Exciting stuff! But hey, Exactly how much money is there hidden around the world, anyway? Some estimates, via The Guardian:

The scale of hidden offshore wealth around the world is difficult to assess. The economist Gabriel Zucman has put it at $7.6tn (£4.9tn), while the TJN’s James Henry, a former chief economist at consultancy McKinsey, estimated three years ago it could be more than $21tn.

Anyway, you may have noticed—possibly with some surprise?—that the United Kingdom didn’t crack the top ten. Well!

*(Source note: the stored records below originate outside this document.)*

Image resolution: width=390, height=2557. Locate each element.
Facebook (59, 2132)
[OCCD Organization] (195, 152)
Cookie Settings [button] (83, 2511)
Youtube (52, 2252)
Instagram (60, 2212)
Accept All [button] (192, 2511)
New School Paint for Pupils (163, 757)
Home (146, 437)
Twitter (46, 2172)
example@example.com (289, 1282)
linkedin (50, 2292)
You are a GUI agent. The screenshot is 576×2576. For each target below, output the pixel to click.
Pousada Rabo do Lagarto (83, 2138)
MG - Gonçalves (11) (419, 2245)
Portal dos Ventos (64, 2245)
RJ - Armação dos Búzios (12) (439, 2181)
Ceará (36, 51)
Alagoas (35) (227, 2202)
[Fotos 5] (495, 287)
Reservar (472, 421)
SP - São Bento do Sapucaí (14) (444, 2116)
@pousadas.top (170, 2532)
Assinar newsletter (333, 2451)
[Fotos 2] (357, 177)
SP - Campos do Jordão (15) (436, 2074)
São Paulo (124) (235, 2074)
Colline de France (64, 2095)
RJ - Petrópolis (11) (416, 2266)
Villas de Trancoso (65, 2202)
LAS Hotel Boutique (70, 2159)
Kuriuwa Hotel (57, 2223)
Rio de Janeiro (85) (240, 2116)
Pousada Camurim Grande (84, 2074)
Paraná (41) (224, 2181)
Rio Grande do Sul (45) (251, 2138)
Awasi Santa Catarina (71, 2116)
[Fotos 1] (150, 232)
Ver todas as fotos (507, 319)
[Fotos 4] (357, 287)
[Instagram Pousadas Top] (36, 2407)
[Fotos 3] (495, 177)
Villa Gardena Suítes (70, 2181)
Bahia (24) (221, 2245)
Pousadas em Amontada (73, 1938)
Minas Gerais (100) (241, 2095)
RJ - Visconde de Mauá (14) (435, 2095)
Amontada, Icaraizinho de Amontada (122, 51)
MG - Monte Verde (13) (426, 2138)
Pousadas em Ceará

TJN explains: “Though the United Kingdom isn’t in our top ten, it supports a network of secrecy jurisdictions around the world, from Cayman to Bermuda to Jersey to the British Virgin Islands, whose trusts and shell companies hold many trillions of dollars’ worth of assets.”

“Had we treated the UK and its dependent territories as a single unit it would easily top the 2015 index, above Switzerland.”

You have also been surprised to see the United States so high on the list, despite it having won, as The Guardian reminds us, major disclosure battles with big, secretive Swiss banks in recent years.

“Though the US has been a pioneer in defending itself from foreign secrecy jurisdictions it provides little information in return to other countries, making it a formidable, harmful and irresponsible secrecy jurisdiction,” TJN reports.

Delaware, Wyoming, and Nevada are particularly egregious offenders. “The US has not seriously addressed its own role in attracting illicit financial flows and supporting tax evasion.”

A 2013 New York Times story examined how Delaware came to be the new Cayman Islands. “Two million corporations are formed each year in the United States, more than anywhere else in the world,” Richard Murphy, a senior adviser at the TJN, said at the time. “Delaware, in turn, is the biggest single source of anonymous corporations in the world.”

“Why go to the Caymans when you can just go down the street?”